That is rarely a good plan. This
post seeks to untangle the options available to each side under congressional
procedure. To begin with, we should
be clear what major fiscal items are on Congress’s agenda. At the moment, these number four. First, with no
appropriations bills enacted for the fiscal year beginning October 1, a
continuing resolution (CR) will be needed to prevent a partial government
shutdown. Second, the Treasury has
reported that it will exhaust available accounting tricks to stay within the statutory
debt limit by late October; the debt limit therefore must be raised or suspended
to prevent the United States Government from defaulting on its legal
obligations.

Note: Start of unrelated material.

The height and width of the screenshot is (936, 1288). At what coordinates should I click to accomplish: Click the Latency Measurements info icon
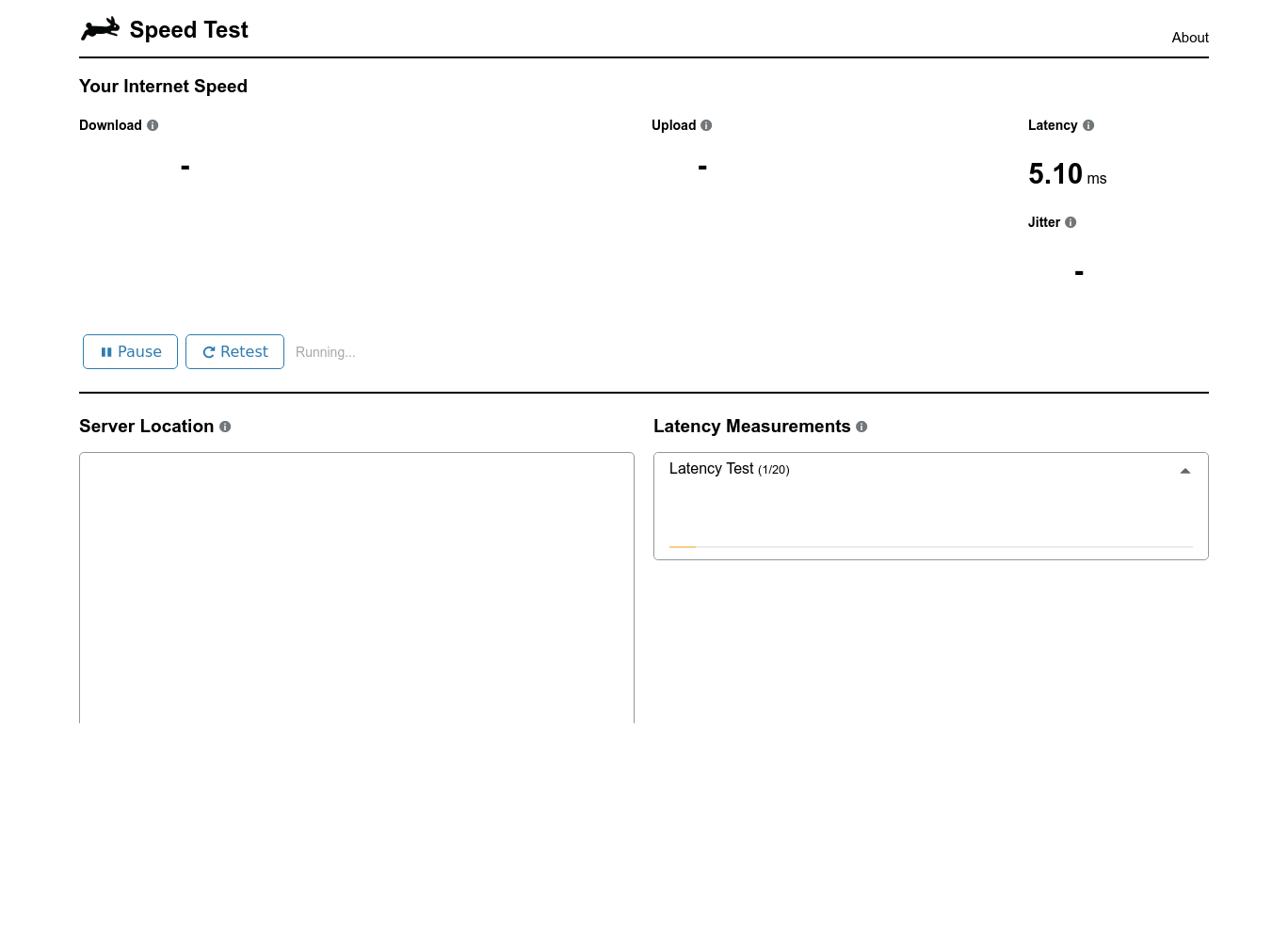coord(861,427)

Third, the bipartisan infrastructure
bill passed by the Senate awaits action in the House. Finally, Democrats have begun committee work
in the House to advance a budget reconciliation bill to “Build Back Better” by
making investments in human infrastructure and reducing carbon emissions. Neither of these final two items have legal
deadlines, although political windows of opportunity can close quickly in this
town. The Democratic
leadership combined the first two items, putting a debt limit measure in the
continuing resolution to keep the government funded following October 1. Attaching debt limit increases to must-pass
legislation such as a CR has been a relatively common approach by both parties
in the past. Although increasing the
debt limit does not drive increases in the deficit – that is done by substantive
tax and spending bills – it commonly gets misunderstood by the public and
demagogued by some in the media. In a
new twist, some Republicans a few years ago started suggesting they would be
happy to have the country breach the debt limit, presumably to grab headlines
and demonstrate their independence from the financial elites that warn of the
consequences of default. Since the debt
limit has become so intensely politicized, even Members that understand its
importance have preferred not to vote for freestanding debt limit
legislation. House Republicans
voted en masse against the CR/debt limit bill, leaving Democrats to pass
it on their own. They did. More significantly,
Senate Republican Leader Mitch McConnell (R-KY) has insisted that Democrats
must pass any debt limit increase without any Republican votes. Senator McConnell agrees that the debt limit
should pass, but he insists no Republican votes will be available to do
so. He claims that this is the Democrats’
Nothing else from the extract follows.